>> start
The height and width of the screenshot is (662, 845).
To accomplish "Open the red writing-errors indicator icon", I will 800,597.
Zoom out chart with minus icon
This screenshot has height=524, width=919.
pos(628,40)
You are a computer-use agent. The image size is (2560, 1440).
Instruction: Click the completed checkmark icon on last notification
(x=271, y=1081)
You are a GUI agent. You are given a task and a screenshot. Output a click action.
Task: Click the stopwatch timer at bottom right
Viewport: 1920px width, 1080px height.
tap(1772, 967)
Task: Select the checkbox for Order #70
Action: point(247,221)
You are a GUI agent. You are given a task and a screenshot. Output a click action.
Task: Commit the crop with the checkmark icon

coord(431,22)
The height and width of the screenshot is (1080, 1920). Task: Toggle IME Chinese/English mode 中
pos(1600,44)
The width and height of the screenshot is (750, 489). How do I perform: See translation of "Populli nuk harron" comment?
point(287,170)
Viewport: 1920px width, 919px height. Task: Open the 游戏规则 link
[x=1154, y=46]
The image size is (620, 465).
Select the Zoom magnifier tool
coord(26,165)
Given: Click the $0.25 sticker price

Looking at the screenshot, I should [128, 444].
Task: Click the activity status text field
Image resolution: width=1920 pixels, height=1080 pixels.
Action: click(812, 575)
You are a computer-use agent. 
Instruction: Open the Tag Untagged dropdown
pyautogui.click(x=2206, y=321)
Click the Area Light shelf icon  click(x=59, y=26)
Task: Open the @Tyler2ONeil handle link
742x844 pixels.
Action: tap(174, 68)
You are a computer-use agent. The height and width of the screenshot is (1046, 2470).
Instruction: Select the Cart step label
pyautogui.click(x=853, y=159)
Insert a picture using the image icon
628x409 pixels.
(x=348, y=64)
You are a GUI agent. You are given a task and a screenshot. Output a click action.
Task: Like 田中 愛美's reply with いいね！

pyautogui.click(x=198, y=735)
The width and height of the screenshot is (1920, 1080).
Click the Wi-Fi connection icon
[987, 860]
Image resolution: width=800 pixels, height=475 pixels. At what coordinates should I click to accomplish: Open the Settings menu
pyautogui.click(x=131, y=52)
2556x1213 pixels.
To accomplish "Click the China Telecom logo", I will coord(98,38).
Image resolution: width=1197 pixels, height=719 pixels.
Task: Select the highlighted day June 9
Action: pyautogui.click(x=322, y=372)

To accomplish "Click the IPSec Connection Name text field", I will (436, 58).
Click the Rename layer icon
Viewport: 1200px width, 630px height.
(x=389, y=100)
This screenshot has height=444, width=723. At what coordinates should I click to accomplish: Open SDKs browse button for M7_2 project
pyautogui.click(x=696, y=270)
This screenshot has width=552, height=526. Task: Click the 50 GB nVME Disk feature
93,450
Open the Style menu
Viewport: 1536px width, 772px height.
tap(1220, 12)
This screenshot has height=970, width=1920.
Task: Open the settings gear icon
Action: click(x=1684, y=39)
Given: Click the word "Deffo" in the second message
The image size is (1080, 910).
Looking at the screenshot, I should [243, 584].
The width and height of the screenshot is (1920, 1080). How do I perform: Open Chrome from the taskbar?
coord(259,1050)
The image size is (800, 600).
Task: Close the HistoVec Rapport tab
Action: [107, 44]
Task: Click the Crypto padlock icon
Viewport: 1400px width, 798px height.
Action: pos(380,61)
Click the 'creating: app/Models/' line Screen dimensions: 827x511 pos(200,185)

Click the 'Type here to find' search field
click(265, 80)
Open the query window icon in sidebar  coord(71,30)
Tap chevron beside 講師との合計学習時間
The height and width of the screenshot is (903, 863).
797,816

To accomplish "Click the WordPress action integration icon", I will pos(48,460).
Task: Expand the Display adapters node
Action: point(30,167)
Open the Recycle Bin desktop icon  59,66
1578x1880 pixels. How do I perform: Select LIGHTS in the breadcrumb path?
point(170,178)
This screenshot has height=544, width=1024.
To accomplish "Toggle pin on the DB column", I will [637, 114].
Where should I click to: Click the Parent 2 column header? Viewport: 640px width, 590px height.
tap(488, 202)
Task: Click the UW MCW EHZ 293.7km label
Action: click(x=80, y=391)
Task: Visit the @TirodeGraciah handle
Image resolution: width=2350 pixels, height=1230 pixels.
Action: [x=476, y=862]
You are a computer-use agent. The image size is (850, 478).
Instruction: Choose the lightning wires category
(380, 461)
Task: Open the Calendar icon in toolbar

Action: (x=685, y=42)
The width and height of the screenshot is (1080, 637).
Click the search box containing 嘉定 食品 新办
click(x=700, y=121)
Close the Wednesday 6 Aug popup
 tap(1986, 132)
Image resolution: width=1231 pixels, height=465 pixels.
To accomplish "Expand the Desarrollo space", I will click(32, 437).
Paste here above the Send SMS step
>> end
## WHAT YOU SHOULD DO:
Reproduce every line of the rows above verbatim, from first to last.

## WORKED SOLUTION:
The height and width of the screenshot is (662, 845).
To accomplish "Open the red writing-errors indicator icon", I will 800,597.
Zoom out chart with minus icon
This screenshot has height=524, width=919.
pos(628,40)
You are a computer-use agent. The image size is (2560, 1440).
Instruction: Click the completed checkmark icon on last notification
(x=271, y=1081)
You are a GUI agent. You are given a task and a screenshot. Output a click action.
Task: Click the stopwatch timer at bottom right
Viewport: 1920px width, 1080px height.
tap(1772, 967)
Task: Select the checkbox for Order #70
Action: point(247,221)
You are a GUI agent. You are given a task and a screenshot. Output a click action.
Task: Commit the crop with the checkmark icon

coord(431,22)
The height and width of the screenshot is (1080, 1920). Task: Toggle IME Chinese/English mode 中
pos(1600,44)
The width and height of the screenshot is (750, 489). How do I perform: See translation of "Populli nuk harron" comment?
point(287,170)
Viewport: 1920px width, 919px height. Task: Open the 游戏规则 link
[x=1154, y=46]
The image size is (620, 465).
Select the Zoom magnifier tool
coord(26,165)
Given: Click the $0.25 sticker price

Looking at the screenshot, I should [128, 444].
Task: Click the activity status text field
Image resolution: width=1920 pixels, height=1080 pixels.
Action: click(812, 575)
You are a computer-use agent. 
Instruction: Open the Tag Untagged dropdown
pyautogui.click(x=2206, y=321)
Click the Area Light shelf icon  click(x=59, y=26)
Task: Open the @Tyler2ONeil handle link
742x844 pixels.
Action: tap(174, 68)
You are a computer-use agent. The height and width of the screenshot is (1046, 2470).
Instruction: Select the Cart step label
pyautogui.click(x=853, y=159)
Insert a picture using the image icon
628x409 pixels.
(x=348, y=64)
You are a GUI agent. You are given a task and a screenshot. Output a click action.
Task: Like 田中 愛美's reply with いいね！

pyautogui.click(x=198, y=735)
The width and height of the screenshot is (1920, 1080).
Click the Wi-Fi connection icon
[987, 860]
Image resolution: width=800 pixels, height=475 pixels. At what coordinates should I click to accomplish: Open the Settings menu
pyautogui.click(x=131, y=52)
2556x1213 pixels.
To accomplish "Click the China Telecom logo", I will coord(98,38).
Image resolution: width=1197 pixels, height=719 pixels.
Task: Select the highlighted day June 9
Action: pyautogui.click(x=322, y=372)

To accomplish "Click the IPSec Connection Name text field", I will (436, 58).
Click the Rename layer icon
Viewport: 1200px width, 630px height.
(x=389, y=100)
This screenshot has height=444, width=723. At what coordinates should I click to accomplish: Open SDKs browse button for M7_2 project
pyautogui.click(x=696, y=270)
This screenshot has width=552, height=526. Task: Click the 50 GB nVME Disk feature
93,450
Open the Style menu
Viewport: 1536px width, 772px height.
tap(1220, 12)
This screenshot has height=970, width=1920.
Task: Open the settings gear icon
Action: click(x=1684, y=39)
Given: Click the word "Deffo" in the second message
The image size is (1080, 910).
Looking at the screenshot, I should [243, 584].
The width and height of the screenshot is (1920, 1080). How do I perform: Open Chrome from the taskbar?
coord(259,1050)
The image size is (800, 600).
Task: Close the HistoVec Rapport tab
Action: [107, 44]
Task: Click the Crypto padlock icon
Viewport: 1400px width, 798px height.
Action: pos(380,61)
Click the 'creating: app/Models/' line Screen dimensions: 827x511 pos(200,185)

Click the 'Type here to find' search field
click(265, 80)
Open the query window icon in sidebar  coord(71,30)
Tap chevron beside 講師との合計学習時間
The height and width of the screenshot is (903, 863).
797,816

To accomplish "Click the WordPress action integration icon", I will pos(48,460).
Task: Expand the Display adapters node
Action: point(30,167)
Open the Recycle Bin desktop icon  59,66
1578x1880 pixels. How do I perform: Select LIGHTS in the breadcrumb path?
point(170,178)
This screenshot has height=544, width=1024.
To accomplish "Toggle pin on the DB column", I will [637, 114].
Where should I click to: Click the Parent 2 column header? Viewport: 640px width, 590px height.
tap(488, 202)
Task: Click the UW MCW EHZ 293.7km label
Action: click(x=80, y=391)
Task: Visit the @TirodeGraciah handle
Image resolution: width=2350 pixels, height=1230 pixels.
Action: [x=476, y=862]
You are a computer-use agent. The image size is (850, 478).
Instruction: Choose the lightning wires category
(380, 461)
Task: Open the Calendar icon in toolbar

Action: (x=685, y=42)
The width and height of the screenshot is (1080, 637).
Click the search box containing 嘉定 食品 新办
click(x=700, y=121)
Close the Wednesday 6 Aug popup
 tap(1986, 132)
Image resolution: width=1231 pixels, height=465 pixels.
To accomplish "Expand the Desarrollo space", I will click(32, 437).
Paste here above the Send SMS step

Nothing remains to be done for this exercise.